То, что я росла в мальчишеской компании, имело свои положительные результаты: привычку к дружеской спайке, к тому, что нельзя выдавать друзей, когда они попадали в беду. Это был своеобразный мальчишеский «Кодекс Чести», воспитывавший во мне самоуважение и уважение к другим, полное отсутствие интереса к сплетням и пересудам, который характерен для девочек этого возраста.
Когда мне было лет шесть, в нашем доме появился еще один мальчик, уже совсем большой, лет пятнадцати-шестнадцати. Это был сын дяди Володи от первого брака — Сережа, которого после смерти его матери дядя Володя взял к себе. Он поселился в общей комнате, столовой, и очень быстро стал моим хорошим другом. Наше знакомство состоялось летом 1920 или 1921 года.

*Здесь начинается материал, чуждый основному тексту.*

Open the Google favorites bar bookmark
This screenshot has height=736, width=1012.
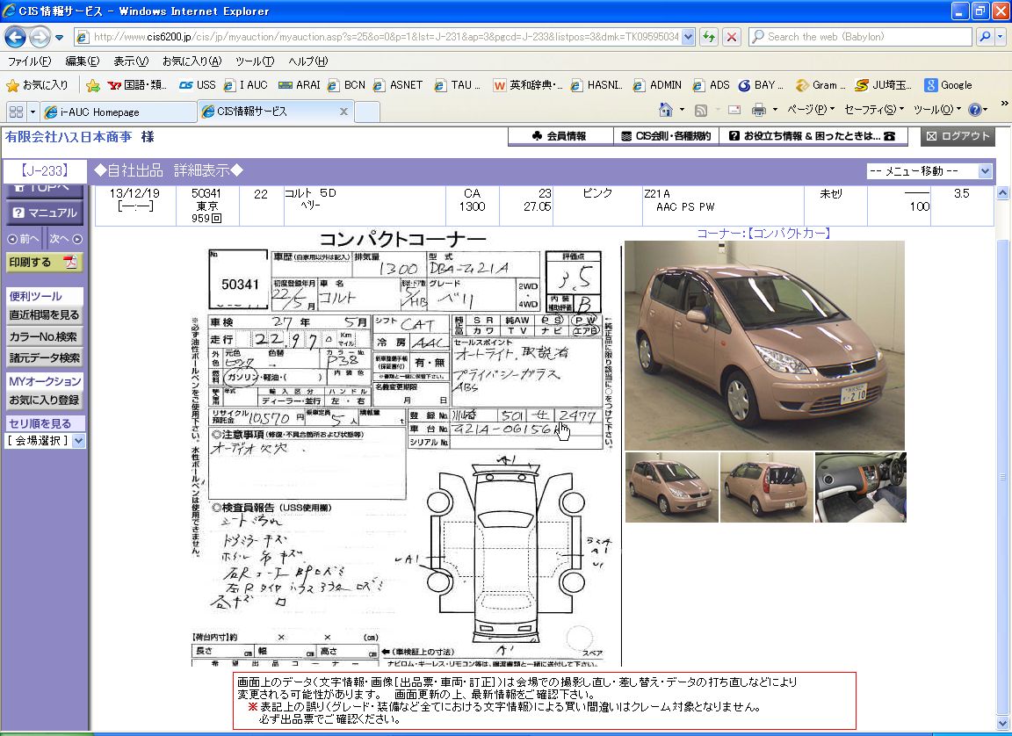tap(949, 85)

Все наши уехали на дачу в Пушкино, а я почему-то задержалась. Ехать было довольно далеко, все взрослые ушли на работу, и мама сказала, что за мной приедет мой новый брат Сережа. Когда он явился, то показался мне совсем взрослым. Меня поразило, что он очень близорукий и носит очки с толстыми стеклами. За ними, однако, я увидела добрые-предобрые глаза, которые сразу же привязали меня к нему. Я впервые ехала на дачу и толком не знала, что это такое. А Сережа всю длинную дорогу (сначала в поезде, а потом три километра пешком) шутил со мной и на мои бесконечные вопросы, куда он везет меня, говорил, что мы едем в деревню Собакино, хотя на самом деле она называлась Акуловкой. Во время этого долгого пути мы подружились и на всю жизнь остались друзьями.
Сережа оказался большим шутником и поддерживал в беседах с нами иронический тон. Думаю, это было своего рода средством самозащиты осиротевшего подростка, попавшего в чужую для него семью, так как даже отца своего он знал мало, в тете Соне видел мачеху, которая хотя и оставалась всегда справедливой к нему, заботилась о нем, но не могла его любить, как своих детей или даже меня. Только мы безоговорочно приняли его в свою среду, полюбили, но и с нами он все время шутил и иронизировал. Меня он называл не Женей, а Элеонорой. Дело в том, что я была крещена по лютеранскому обряду и поэтому имела два имени: Евгения-Элеонора. Узнав об этом, Сережа для смеха стал называть меня вторым, экзотическим именем, которое вслед за ним начали нередко употреблять и другие домашние. Окончив школу, Сережа поступил в Московский университет на «факультет общественных наук», и в нашей юной компании появился настоящий студент. Но я считала своей семьей не только эту молодую поросль нашего дома. В мои детские годы большую роль сыграли тетя Соня и дядя Володя, которые не делали различия между мною и своими детьми.
Соня была на четыре года моложе мамы и совсем на нее не походила ни внешне, ни внутренне. Она была очень хороша собой, гораздо красивее мамы: правильное, точеное лицо бледного, чуть желтоватого оттенка, глубоко сидящие умные, но какие-то замкнутые темно-карие глаза. В ее облике проглядывало что-то строгое, серьезное, она производила впечатление гораздо более сдержанного человека, чем мама, и редко проявляла свои эмоции, всегда держалась спокойно и просто. В юности она мечтала стать врачом и, в отличие от мамы, мало интересовалась революцией.
С намерением получить медицинское образование тетя поехала за границу и там невольно вошла в круг революционной эмиграции, в котором вращалась мама. Здесь она и встретила дядю Володю, страстно в нее влюбившегося и вызвавшего ответное чувство, ибо в него невозможно было не влюбиться — в то время он был очень интересен и внешне и внутренне. Володя оставил жену и маленького Сережу и женился на тете Соне. Ей пришлось бросить учебу, и после их возвращения в 1905 году в Россию начались ее странствия по ссылкам вместе с Володей — сначала в Великий Устюг, потом в Минусинск. Трудно было найти людей более разных, чем Соня и Володя. Она — строгая, целомудренная, однолюбка, которая безмерно любила его всю жизнь, ко всему относилась серьезно, чувствовала глубоко, была опорой для всех, кого любила. Он — блистательный, как фейерверк, талантливый литератор, яркий собеседник, выходец из обедневшей дворянской московской семьи, избалованный всеобщей любовью, крайне эмоциональный и неуравновешенный. Володя был труден в семейной жизни, порывист, вспыльчив, любил выпить. Но главное, во всем увлекающийся, он легко увлекался и женщинами, имел бесконечные мимолетные и даже длительные романы, причиняя этим, как я поняла позднее, мучительные страдания Соне. Но в мои детские годы они жили семьей, оба очень любили своих детей и отношения между ними, в силу Сониной любви к нему и ее всепрощенчества, оставались хорошие.